But as the map made clear to his trained eye, the Last Redoubt was not the sole master of the web. The greatest mass creates the greatest tension in a web and therefore the effect of the mass of cognition in the Redoubt should be plain and simple — but the pattern of the web was not simple and the Dark Palace had created its own counter-tension. It was tugging, ever so subtly, at the Redoubt’s web.

How? he asked himself. How... and who? The analysts who had compiled the map had asked the wrong questions and no {such} answers could be seen. The solution lay out in the Land, within the Palace itself.

With one more tap the map deactivated and furled itself for storage. It was time to feed and water his pets.

The terrarium was pentagonal and lit with a light that was the colour of embers. On a bed of stony black soil, there rose several mounds rather like clumps of moss. Each bore what looked like tiny luminescent flowers, which were of distinct colours which were generally specific to each mound. On one, the flowers were mostly — but not exclusively — red; on another, most — and again not all — were blue. Sometimes the flowers sprouted legs and would creep from one moss to another in concerted formations to lay siege about an opposing moss-mound.

Sometimes the miniature armies of flowers would triumph over the defenses of a besieged moss, and install themselves in their new base, proliferating and converting their new home. Complicating these sieges and takeovers there were more subtle infiltrations by solitary flowers, and sometimes they would attempt to take over a mound piecemeal... and sometimes their own colour would change to match that of their new host’s. Oddly, after prolonged infiltrations in which the newcomers seemed to adapt, the entire complement of flowers would sometimes change colour — and not always to the hue of the infiltrators. Was this adaptation, war or mating? It was hard to say.

What was certain that while each moss-heap and its retinue attempted constantly to conquer absolute any competitor, no moss-heap and its dependent flowers could live for long without another.

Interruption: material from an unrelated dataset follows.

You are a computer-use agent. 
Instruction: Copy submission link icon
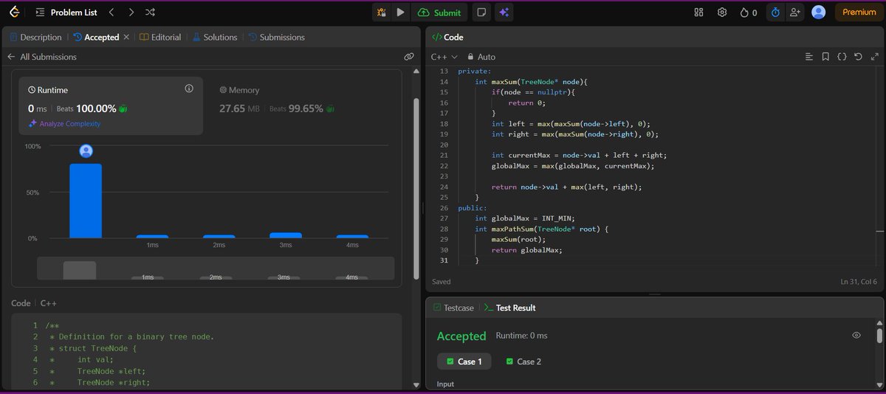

So many details were known and yet so much actual understanding depended upon paradigms that might be utterly inappropriate. Still, the very fact that such variant interpretations were possible fascinated Pallin, and he believed that an analysis of his own attitudes at one remove would reveal much about his own unconscious biases in human affairs.

It might reveal something of his own interpretation of the relationship between the Night Land and the Last Redoubt too.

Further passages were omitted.